Only incompetence will save us from Orwell's surveillance state

We're a long way from the dystopian vision of Nineteen Eighty-Four, but it's not always for want of trying, says Alasdair Palmer.

CCTV
Is Big Brother watching, or on a tea break? Credit: Photo: PA

It's 25 years since 1984, and more than 60 since Nineteen Eighty-Four, George Orwell's wonderfully gloomy novel, was published. Nineteen Eighty-Four is one of those books that have shaped our collective vision, even if, as a survey revealed last week, it tops the list of books which Britons lie about having read. Orwell's invocation of an all-knowing, all-seeing state which controls the thoughts of all who live under it was so striking that it created what is now one of our most abiding fears: are we sliding towards a Big Brother state which watches and manipulates us all?

There is one reassuring aspect of contemporary surveillance which Orwell left out: it is limited by human fallibility. Surveillance in Nineteen Eighty-Four is relentlessly efficient. Nothing is overlooked, nothing is missed. But surveillance in 2009 is incompetent: officials forget to put film in the cameras; they lose the secret data their have gathered, leaving it on trains or in bars; and they frequently never get around to consulting what they do manage to keep hold of: there is simply too much of it.
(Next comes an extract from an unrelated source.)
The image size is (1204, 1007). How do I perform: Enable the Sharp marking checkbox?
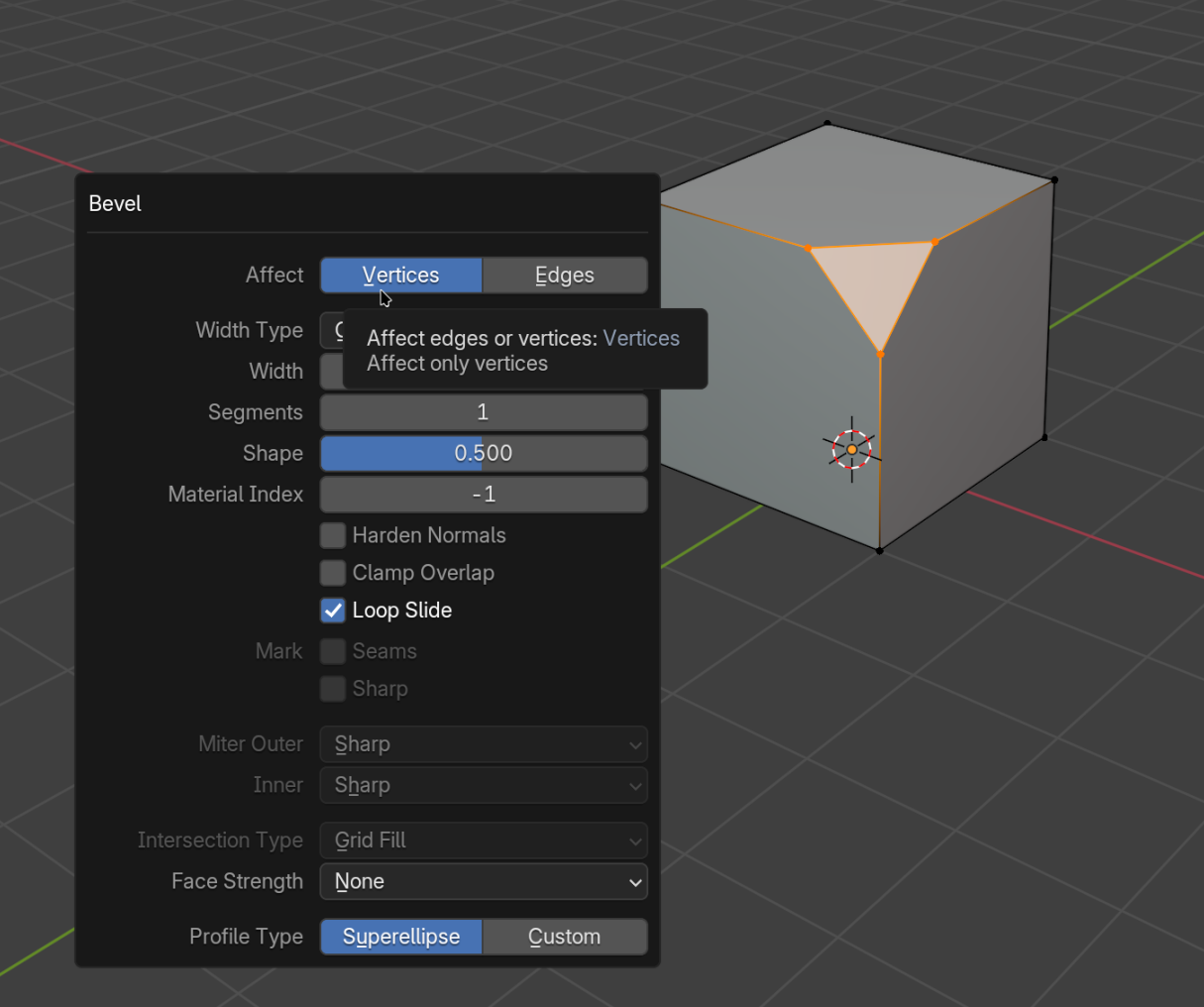point(333,689)
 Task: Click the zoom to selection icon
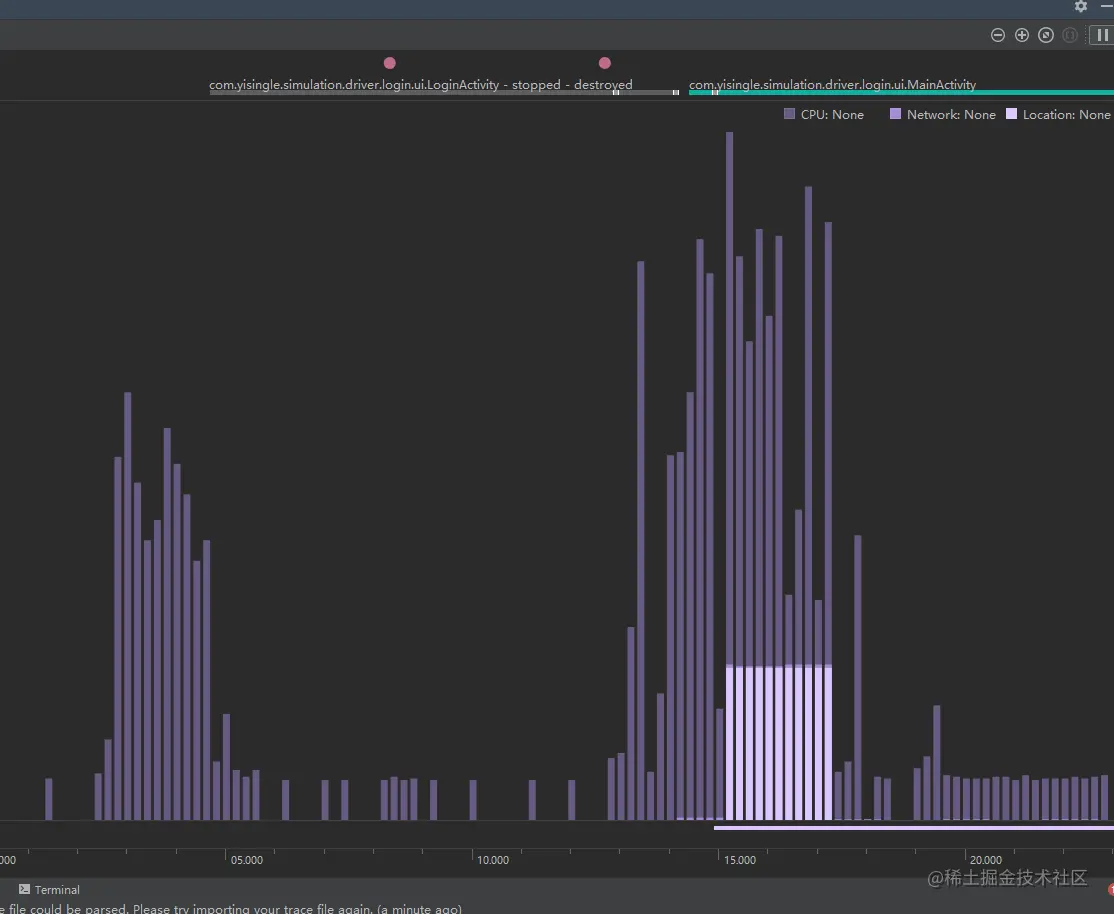[1070, 35]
The vast amount of data now being generated, and the impossibility of looking at it all, is, together with bureaucratic incompetence, the best guarantee we have that we're not going to wake up one morning and find we are living in a version of Nineteen Eighty-Four. The biggest threat contained in the Government's proposal to introduce identity cards is not that it will create an all-knowing state which will crush each and every one of us. It is that officials will bungle when they enter the data, or misread it, so that the wrong people will be identified as benefit cheats or as terrorists (accurate identification of both being the main purpose of ID cards).

The introduction of computer systems has been consistently mishandled by the Government, thank God. The NHS has spent £6 billion on its new data system – and it still doesn't work. Last week, Parliament's Intelligence and Security Committee reported that tens of millions of pounds had been wasted on a computer system designed to enable Government departments to consult secret intelligence quickly and securely. The system has now been abandoned because it doesn't work and never will.
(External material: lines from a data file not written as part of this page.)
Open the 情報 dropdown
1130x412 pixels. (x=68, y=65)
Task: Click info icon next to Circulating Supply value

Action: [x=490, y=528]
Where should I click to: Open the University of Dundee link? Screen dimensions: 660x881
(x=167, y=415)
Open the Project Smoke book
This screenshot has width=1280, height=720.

Thanks to Nineteen Eighty-Four, we concentrate on the state as the agent of data collection and surveillance. But in 2009, everyone appears to be at it. YouTube has thousands of short video sequences taken by people using the cameras on their mobile phones. Have they each got written permission from the people whose usually embarrassing, sometimes humiliating, and nearly always undignified actions they record? There is more surveillance on the internet than anywhere else. Although it is centrally collated, it isn't feared, because it doesn't fit Orwell's template.

The material on YouTube is intended to provide entertainment. Most surveillance derives from a different motive: the desire to minimise risk. That's why anyone working with children has to undergo a Criminal Records check. That's also why private companies are willing to buy personal data. Last week the Information Commissioner revealed that there was an illegal market in the construction industry for data on the reliability (or otherwise) of individual workers. A lot of those details turn out to have been irrelevant or just plain wrong, but I am willing to bet that construction is not the only sector where a market for such information exists. Although the methods are illegal and unfair, it's hard to blame a business for wanting to minimise its exposure to risk. It is why banks and credit card companies collect detailed data on every person's credit history. They do so usually with our consent, because it is a condition of getting a loan or a credit card. And when they don't bother – as during much of the past decade – disaster follows.
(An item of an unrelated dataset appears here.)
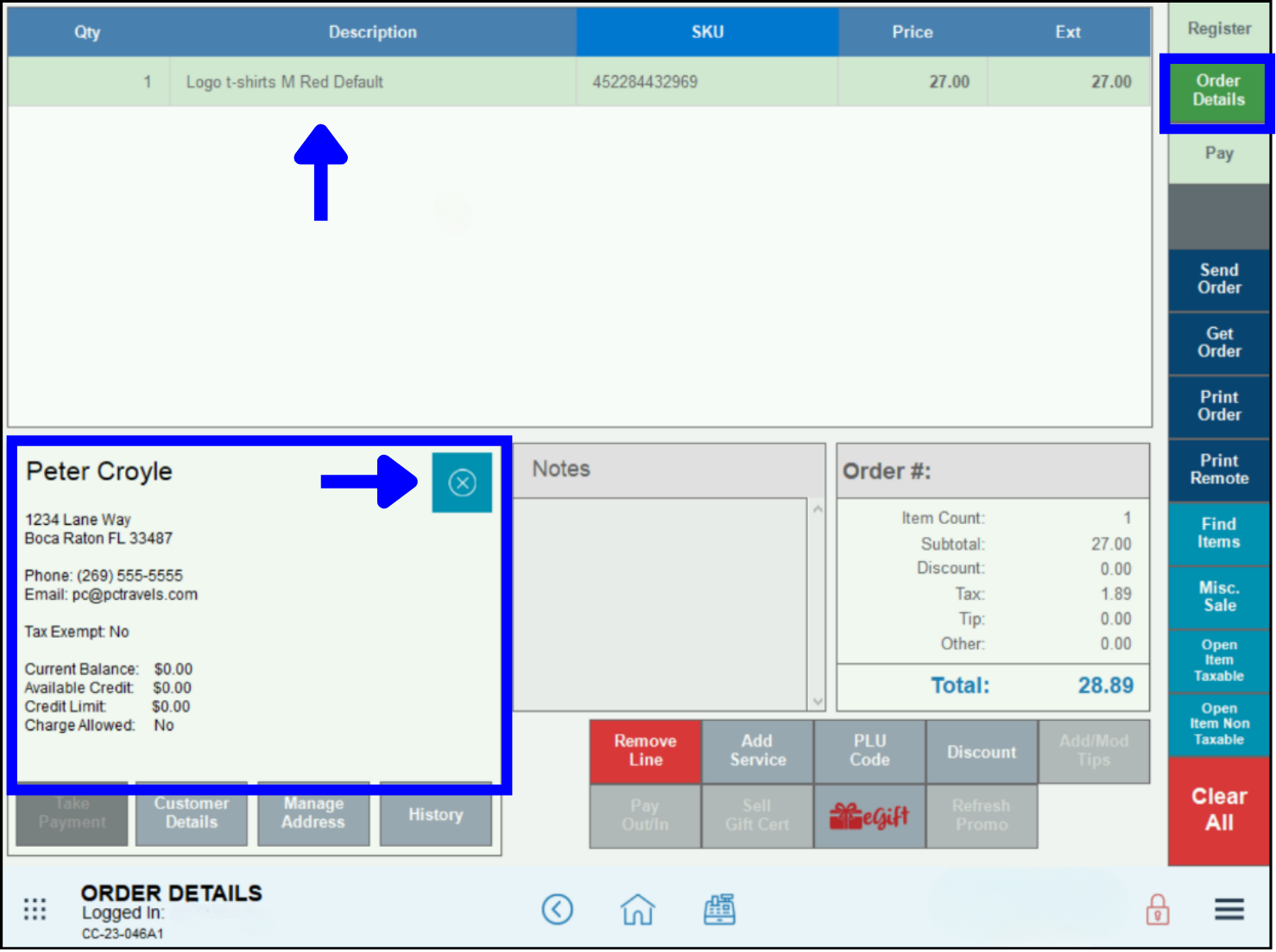Click the red lock icon

1158,909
In law, the Data Protection Act is all that stands between each of us and the misuse of the personal information now stored on other people's computers, whether it be medical records, records of our purchases, our credit history, our employment or whatever. The Human Rights Act guarantees "the right to a private life", which ought to inhibit the Government from proposing legislation that destroys that right. Unfortunately, the present administration appears not to understand that fact. The Coroner's and Justice Act, making its way through Parliament, contains a genuinely shocking provision that would allow ministers to make an order allowing any personal information to be disclosed to a third party (such as another Government department, or a private company), regardless of whether the information was to be used for a purpose related to that for which it was obtained. Doctors have already voiced concerns that it means that medical records could be disclosed without the patient's consent.

Jack Straw, the Minister of Justice, now says the relevant clause will be abandoned – although he also plans to introduce a new clause with similar effects. The ubiquity of government incompetence may prevent ministers from creating Nineteen Eighty-Four. But it won't stop them trying.